NOTE: Where the = operator is used in umask, it has the opposite effect to the = in chmod. With chmod, it sets any specified permissions, and unsets the rest, whereas with umask, it unsets the specified permissions while setting all the others.

Note that you cannot normally create an executable file using umask; you can only change a file's permissions to make it executable. For example, if your umask is umask u=,g=,o=rwx this gives your default file permissions of 660 (rw-rw----), not 770 (rwxrwx---), even though execute permissions for user and group have not been removed. The only exceptions to this rule are when creating a directory or compiling a program to create an executable binary (in which case the executable bits are set in accordance with your umask).

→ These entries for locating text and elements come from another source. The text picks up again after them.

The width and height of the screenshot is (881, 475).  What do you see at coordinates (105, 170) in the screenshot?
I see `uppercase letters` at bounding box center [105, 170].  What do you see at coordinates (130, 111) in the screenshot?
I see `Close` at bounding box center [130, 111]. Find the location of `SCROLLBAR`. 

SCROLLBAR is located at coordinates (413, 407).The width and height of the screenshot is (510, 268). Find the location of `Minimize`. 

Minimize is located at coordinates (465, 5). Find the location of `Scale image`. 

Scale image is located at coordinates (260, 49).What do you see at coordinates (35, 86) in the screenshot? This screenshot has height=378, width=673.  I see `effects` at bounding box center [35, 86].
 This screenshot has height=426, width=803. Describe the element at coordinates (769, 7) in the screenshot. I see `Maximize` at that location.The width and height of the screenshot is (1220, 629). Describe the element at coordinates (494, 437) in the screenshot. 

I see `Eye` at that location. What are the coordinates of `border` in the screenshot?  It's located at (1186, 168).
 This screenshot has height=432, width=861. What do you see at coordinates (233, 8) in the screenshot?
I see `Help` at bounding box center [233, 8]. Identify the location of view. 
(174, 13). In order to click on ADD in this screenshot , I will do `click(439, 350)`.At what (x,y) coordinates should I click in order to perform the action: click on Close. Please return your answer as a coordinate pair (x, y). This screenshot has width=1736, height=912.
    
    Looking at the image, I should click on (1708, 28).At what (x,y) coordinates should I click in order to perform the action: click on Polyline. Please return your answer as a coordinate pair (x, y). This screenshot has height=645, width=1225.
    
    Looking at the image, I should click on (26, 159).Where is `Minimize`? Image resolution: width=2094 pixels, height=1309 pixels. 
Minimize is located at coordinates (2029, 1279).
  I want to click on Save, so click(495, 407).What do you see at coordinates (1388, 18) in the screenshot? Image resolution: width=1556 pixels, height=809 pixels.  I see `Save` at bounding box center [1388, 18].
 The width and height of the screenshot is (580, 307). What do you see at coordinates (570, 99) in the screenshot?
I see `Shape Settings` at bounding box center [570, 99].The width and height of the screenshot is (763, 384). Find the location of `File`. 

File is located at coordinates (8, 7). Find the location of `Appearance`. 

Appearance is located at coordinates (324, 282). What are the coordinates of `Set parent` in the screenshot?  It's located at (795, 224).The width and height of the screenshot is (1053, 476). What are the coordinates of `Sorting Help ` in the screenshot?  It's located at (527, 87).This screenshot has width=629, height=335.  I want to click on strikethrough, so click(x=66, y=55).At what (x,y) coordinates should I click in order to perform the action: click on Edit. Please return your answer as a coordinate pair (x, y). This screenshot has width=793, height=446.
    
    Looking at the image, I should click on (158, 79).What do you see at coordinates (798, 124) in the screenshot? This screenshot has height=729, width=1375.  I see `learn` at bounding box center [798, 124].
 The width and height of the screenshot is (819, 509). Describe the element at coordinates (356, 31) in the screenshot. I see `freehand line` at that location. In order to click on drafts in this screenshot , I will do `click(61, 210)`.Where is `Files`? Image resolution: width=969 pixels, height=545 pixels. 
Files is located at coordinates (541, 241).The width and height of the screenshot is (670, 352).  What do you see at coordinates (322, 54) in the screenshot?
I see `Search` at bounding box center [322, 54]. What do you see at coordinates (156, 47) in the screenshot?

You can set umask using octal permissions. To set the umask, work out what permissions you want to give newly created files in octal, then subtract them from 777. (Remember, the permissions specified in your umask are removed from the file, not added.) Accordingly, umask 022 removes write permission from the group and other user classes: a file created with an initial mode of 777 becomes 755 and a file created with 666 becomes 644.

Giving a file to someone else

To give a file to someone else, change the ownership of the file with the chown(1) (change owner) command, as follows:

chown new_owner filename

The new_owner argument is the login name of the new owner.

For example, the following command line assigns ownership of 01.intro to the user charles:

   $ chown charles 01.intro
You must be the current owner of a file to change its ownership; that is, you cannot give the file to someone else unless it is yours to give. When you create a file, you automatically become its owner.

Depending on the permissions on a file, if you give away ownership you may give away your right to access the file afterwards.

Finding out your group

In order to find out the groups of which you are a member, use the id(1M) command, as follows:

   $ id
   uid=13052(johnd) gid=1014(techpubs)
The command displays your numeric user identification (UID) and your group identification (GID). Your login and group names are given in parentheses.

Changing the group of a file

To change the group of a file, use the chgrp(1) (change group) command, as follows:

chgrp new_group filename

For example, to change the group of a file called using_unix to techpubs, use the following command:

   $ chgrp techpubs using_unix
Files and users on the system are identified as members of a group by their group name. Groups, together with group permissions, allow people who need to use the same files to share those files without sharing them with all users. When you create a file, it is automatically given the same group as your own. You must be the owner of a file to change its group.